» PROBLEM TO WORK ON: State how many lines of the material below contain the word "Viewport". Give only the number.
---------- SUPPLIED MATERIAL ----------
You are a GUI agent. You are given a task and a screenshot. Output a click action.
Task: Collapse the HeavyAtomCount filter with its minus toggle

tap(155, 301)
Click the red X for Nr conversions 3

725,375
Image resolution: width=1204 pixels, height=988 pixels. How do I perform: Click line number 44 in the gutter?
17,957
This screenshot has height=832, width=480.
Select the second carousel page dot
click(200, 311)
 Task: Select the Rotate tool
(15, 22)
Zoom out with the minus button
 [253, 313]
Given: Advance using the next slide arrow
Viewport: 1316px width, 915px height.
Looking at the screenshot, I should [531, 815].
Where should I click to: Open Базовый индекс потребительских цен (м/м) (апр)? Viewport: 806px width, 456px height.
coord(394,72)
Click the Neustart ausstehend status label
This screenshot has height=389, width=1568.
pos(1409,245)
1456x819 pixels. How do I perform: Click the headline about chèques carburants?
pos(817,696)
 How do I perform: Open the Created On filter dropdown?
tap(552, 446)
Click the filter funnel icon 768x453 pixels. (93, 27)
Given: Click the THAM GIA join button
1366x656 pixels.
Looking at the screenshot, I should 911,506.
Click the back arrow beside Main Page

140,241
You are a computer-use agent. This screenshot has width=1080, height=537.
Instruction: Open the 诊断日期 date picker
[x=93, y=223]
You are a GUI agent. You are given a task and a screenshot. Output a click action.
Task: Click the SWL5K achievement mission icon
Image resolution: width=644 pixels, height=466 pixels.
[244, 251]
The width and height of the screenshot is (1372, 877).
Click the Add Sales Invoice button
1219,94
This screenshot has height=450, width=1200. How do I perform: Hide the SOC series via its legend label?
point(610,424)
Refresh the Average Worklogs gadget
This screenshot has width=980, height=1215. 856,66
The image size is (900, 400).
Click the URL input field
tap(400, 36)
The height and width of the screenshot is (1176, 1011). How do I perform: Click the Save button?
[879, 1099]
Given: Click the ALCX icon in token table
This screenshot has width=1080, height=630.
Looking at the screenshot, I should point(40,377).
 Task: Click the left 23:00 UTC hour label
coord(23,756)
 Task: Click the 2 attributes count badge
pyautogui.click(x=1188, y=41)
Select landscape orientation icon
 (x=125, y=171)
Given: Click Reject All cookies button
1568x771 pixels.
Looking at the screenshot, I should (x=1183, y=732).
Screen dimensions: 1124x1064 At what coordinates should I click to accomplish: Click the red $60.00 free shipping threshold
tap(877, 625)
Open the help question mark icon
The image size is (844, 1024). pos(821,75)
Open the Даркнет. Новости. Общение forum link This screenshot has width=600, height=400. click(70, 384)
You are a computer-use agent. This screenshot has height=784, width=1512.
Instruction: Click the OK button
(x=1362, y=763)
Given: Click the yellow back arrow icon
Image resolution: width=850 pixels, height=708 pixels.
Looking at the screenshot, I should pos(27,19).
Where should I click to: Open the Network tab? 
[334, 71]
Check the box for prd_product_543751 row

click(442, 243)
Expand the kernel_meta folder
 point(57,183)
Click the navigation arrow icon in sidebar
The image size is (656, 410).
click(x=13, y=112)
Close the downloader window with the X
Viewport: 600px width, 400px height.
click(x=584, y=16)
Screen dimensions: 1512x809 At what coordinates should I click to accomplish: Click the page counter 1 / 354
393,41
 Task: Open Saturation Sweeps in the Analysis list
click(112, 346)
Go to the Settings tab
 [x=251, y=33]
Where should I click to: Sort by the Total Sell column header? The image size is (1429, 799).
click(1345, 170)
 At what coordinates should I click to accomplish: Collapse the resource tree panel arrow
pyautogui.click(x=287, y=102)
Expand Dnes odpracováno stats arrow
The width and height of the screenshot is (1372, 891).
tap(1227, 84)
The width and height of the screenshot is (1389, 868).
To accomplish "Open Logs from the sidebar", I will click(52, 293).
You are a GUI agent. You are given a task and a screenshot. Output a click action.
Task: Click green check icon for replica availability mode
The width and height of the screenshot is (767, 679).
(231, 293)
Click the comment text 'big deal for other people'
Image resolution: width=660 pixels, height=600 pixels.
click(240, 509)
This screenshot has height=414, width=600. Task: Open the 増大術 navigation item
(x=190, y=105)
----------
» SOLVED PROBLEM: 3